28-Jähriger wegen Vergewaltigung der Ehefrau vor Gericht

Verhandlung vertagt

HALTERN Vorzeitig beendete Richterin Luise Nünning den ersten Prozesstag gegen einen 28-jährigen Halterner, weil ihr der Angeklagte verhandlungsunfähig erschien.

von Von Martina Ricken

, 28.10.2009, 16:04 Uhr / Lesedauer: 1 min
28-Jähriger wegen Vergewaltigung der Ehefrau vor Gericht

Eifersüchtig soll er, der selbst eine neue Lebensgefährtin hat, nach dem neuen Freund der Ehefrau gefragt und sie dann vergewaltigt haben. Danach, so heißt es in der Anklage, suchte er nach Briefen des Freundes. Diese Gelegenheit nutzte die Frau, um aus der Wohnung zu fliehen und Schutz bei den im Haus lebenden Großeltern zu suchen.

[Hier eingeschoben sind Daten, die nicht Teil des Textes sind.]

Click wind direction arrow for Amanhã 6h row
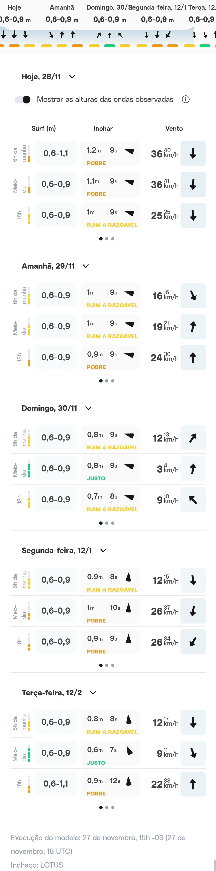 [193, 296]
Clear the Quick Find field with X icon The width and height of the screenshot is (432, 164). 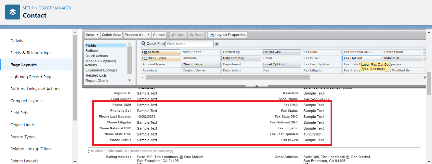pyautogui.click(x=217, y=44)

Trotz der Trennung im September 2007 und neuer Partner habe man ein gutes Verhältnis und auch öfter Geschlechtsverkehr gehabt, behauptete der Angeklagte. Doch im Dezember 2007 soll er bereits schon einmal die Ehefrau mit der Waffe bedroht haben. Als dies im Gerichtssaal thematisiert werden sollte, versagte dem Halterner wieder die Stimme. Nach einer Pause vertagte sich das Gericht und schickte den Angeklagten zum Arzt.